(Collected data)
>>>>>

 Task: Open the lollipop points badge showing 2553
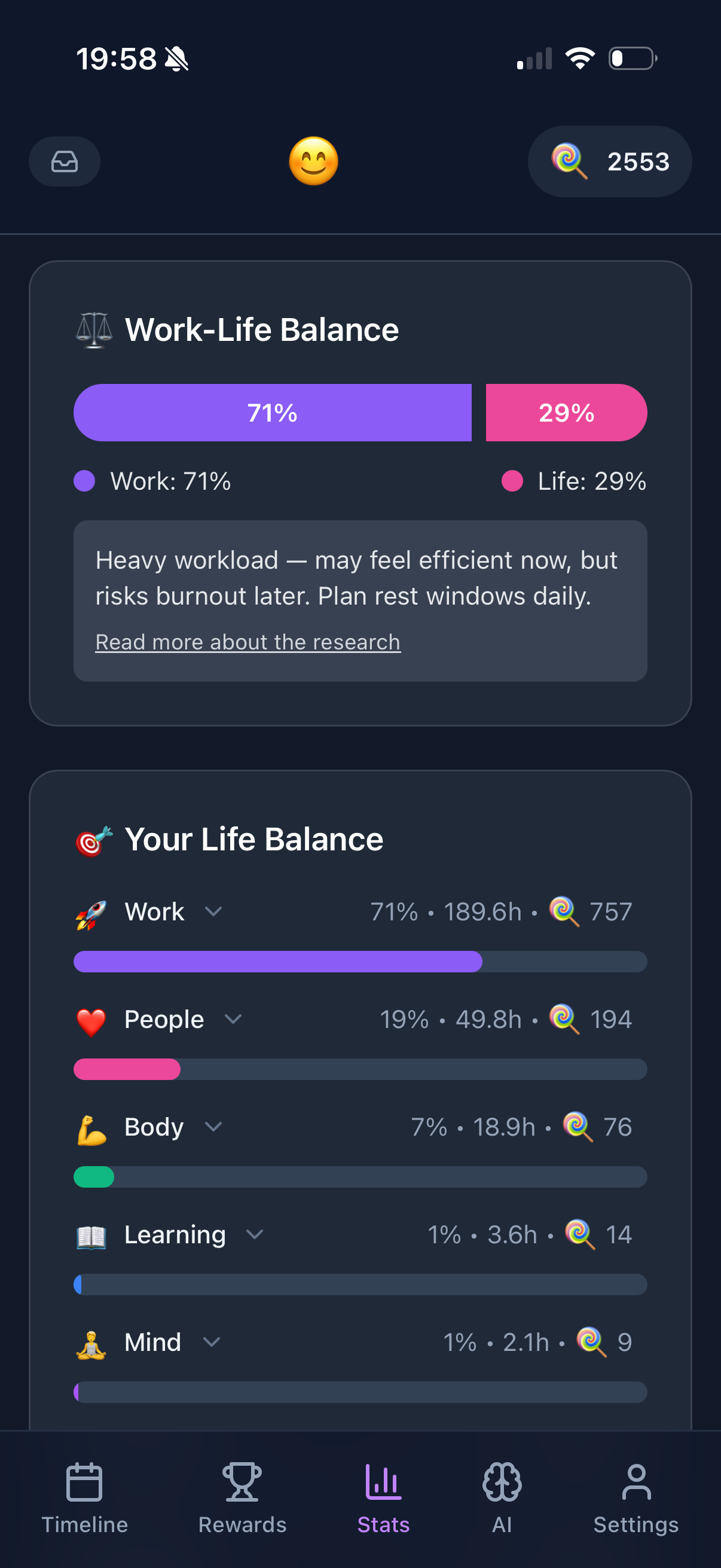(609, 161)
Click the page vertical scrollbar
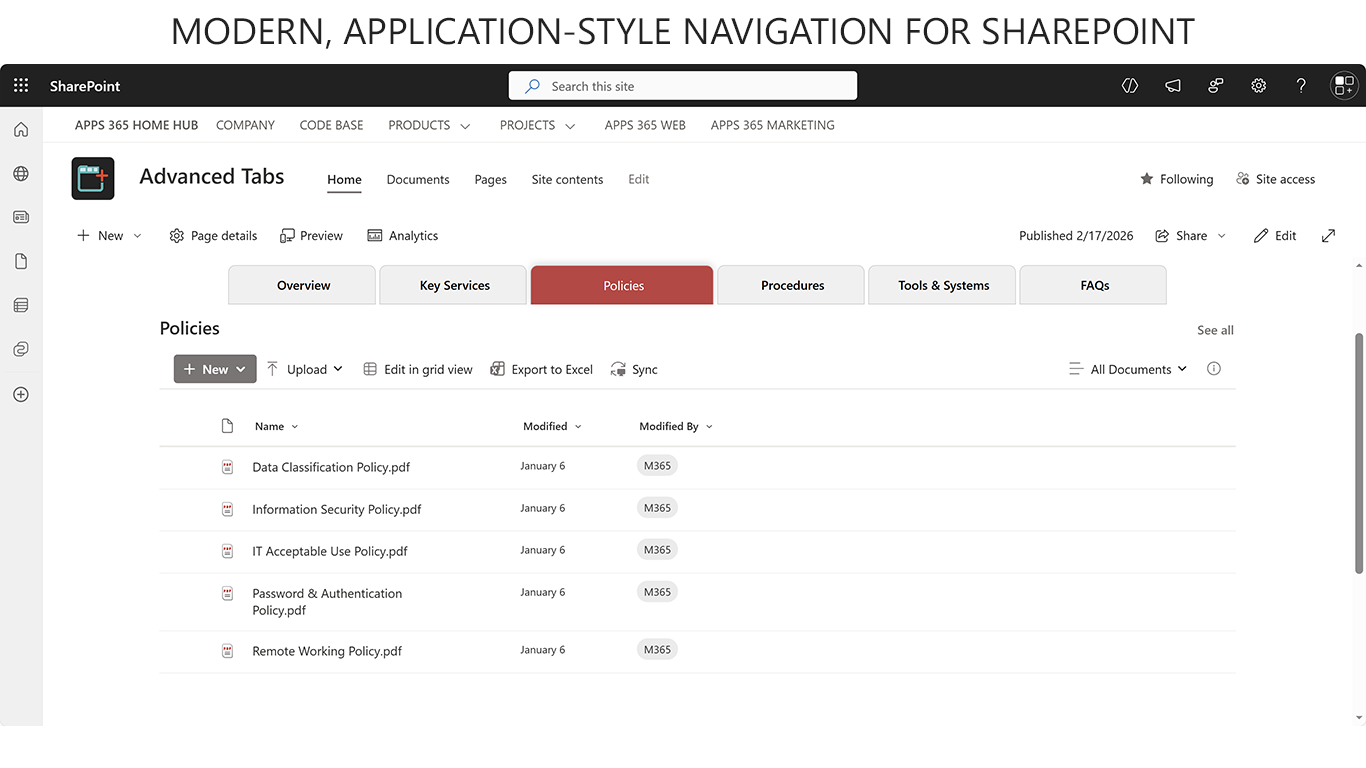The height and width of the screenshot is (768, 1366). pyautogui.click(x=1359, y=453)
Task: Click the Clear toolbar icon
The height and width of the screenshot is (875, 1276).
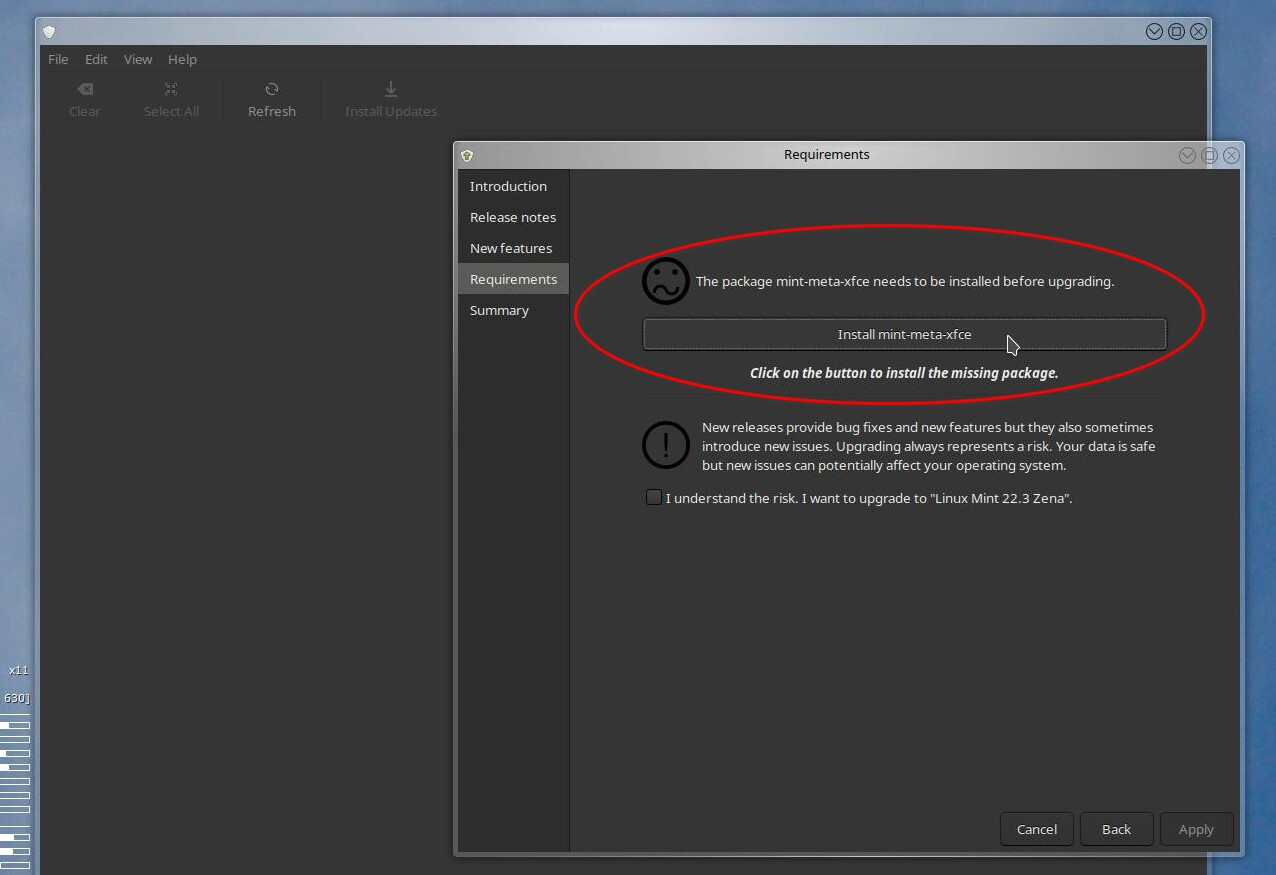Action: click(85, 90)
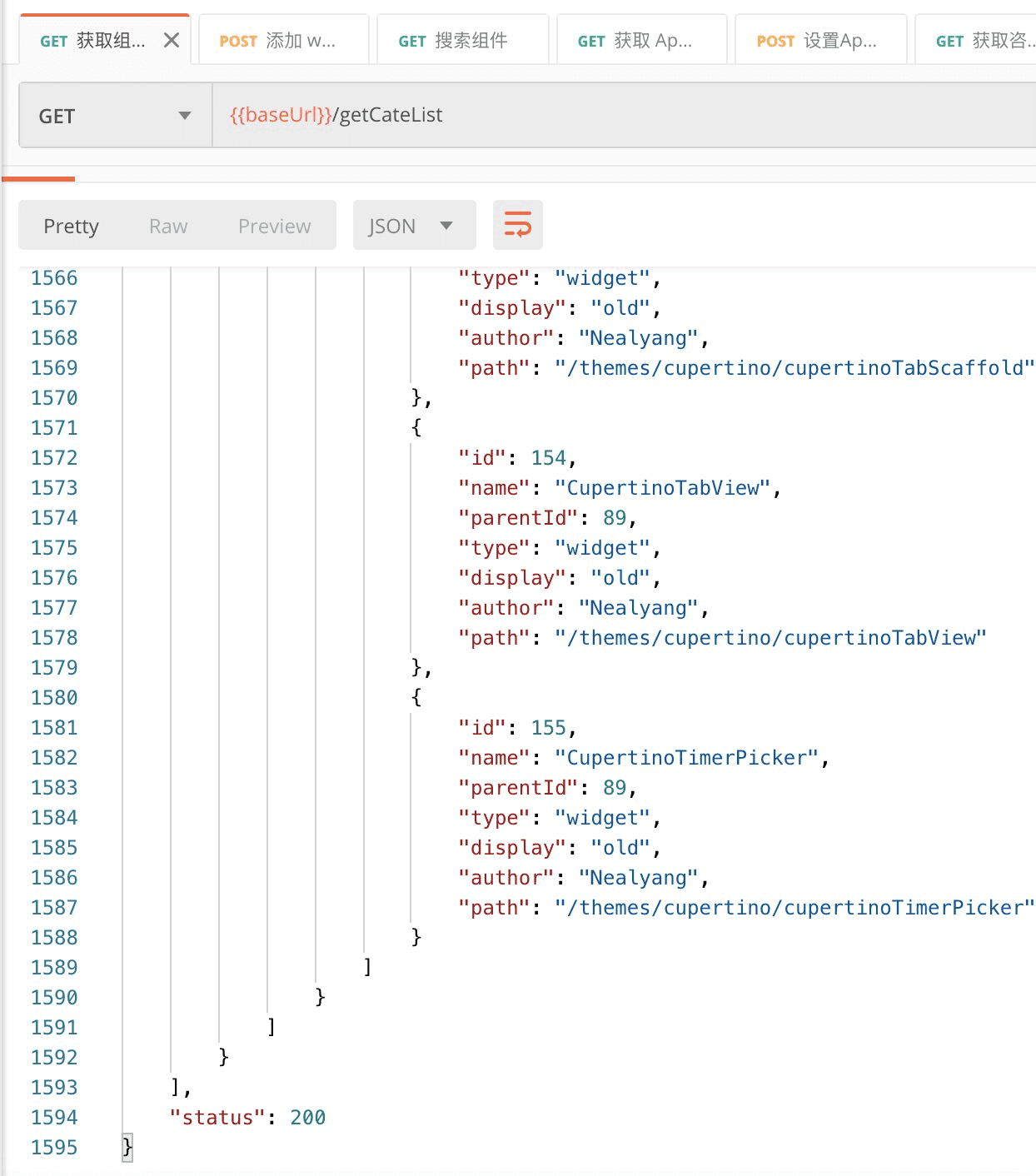1036x1176 pixels.
Task: Open the GET HTTP method dropdown
Action: (115, 116)
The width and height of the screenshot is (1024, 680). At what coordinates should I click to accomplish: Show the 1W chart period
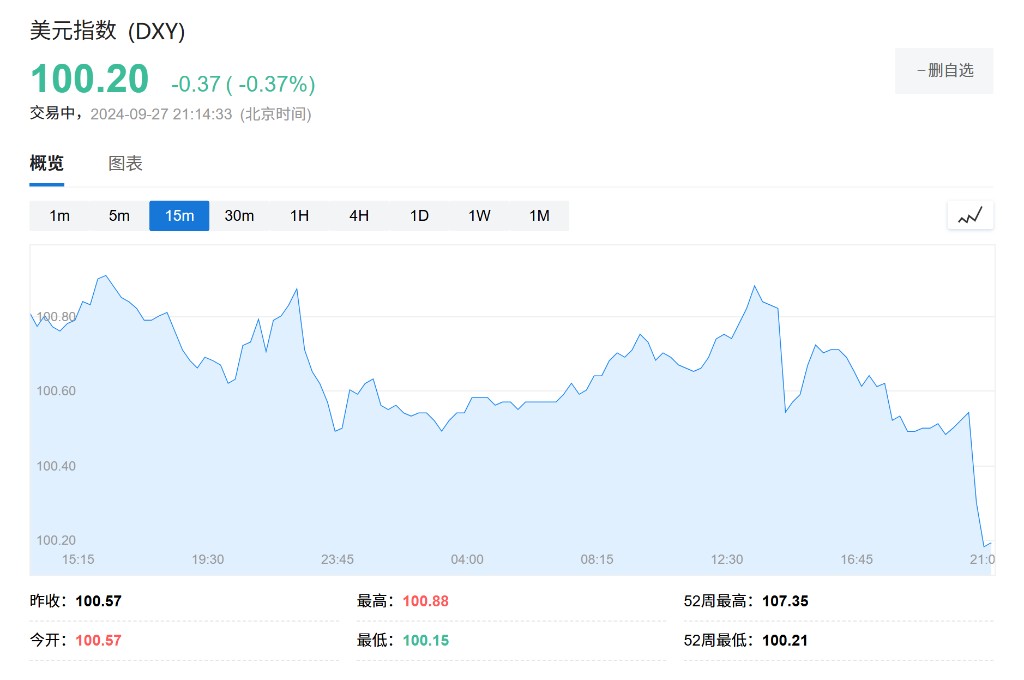pyautogui.click(x=479, y=216)
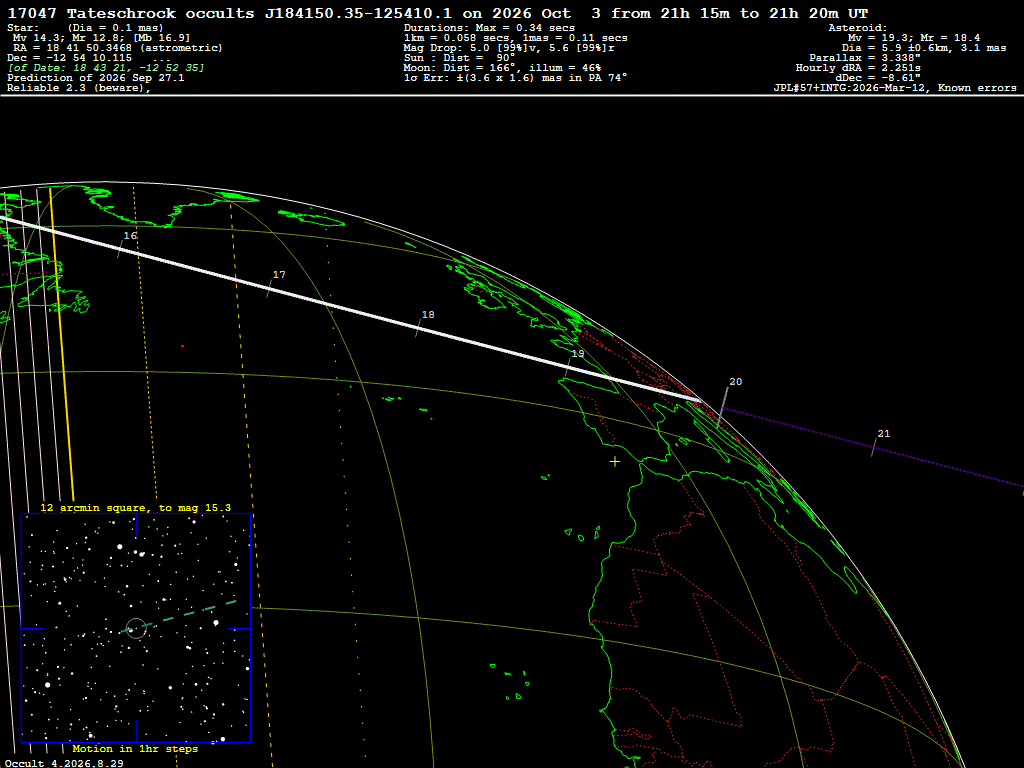
Task: Click the 'Motion in 1hr steps' label
Action: [135, 748]
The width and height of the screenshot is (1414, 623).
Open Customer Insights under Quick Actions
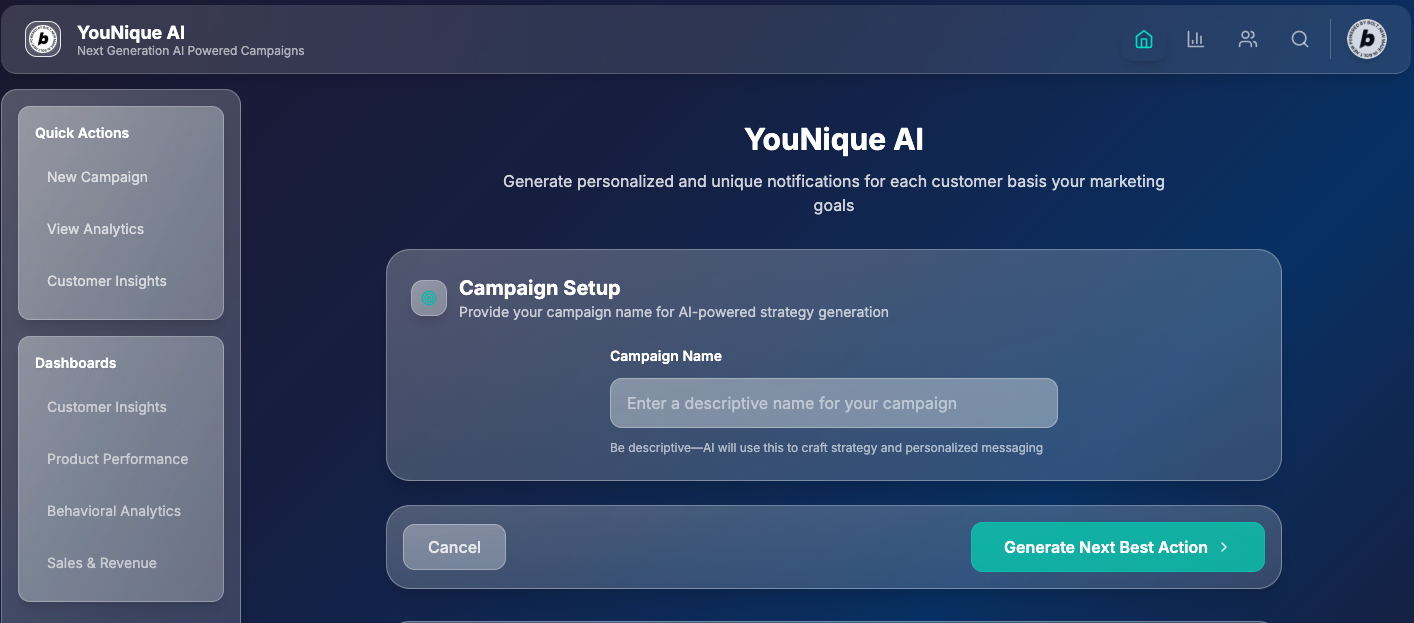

<<<<<

▶ Assignment
Your answer must be exactly the lines from the one with "The width and height of the screenshot is (1414, 623)." through the last line of the entries, both included, with no pictures; please add nothing else.

▶ Written reply
The width and height of the screenshot is (1414, 623).
Open Customer Insights under Quick Actions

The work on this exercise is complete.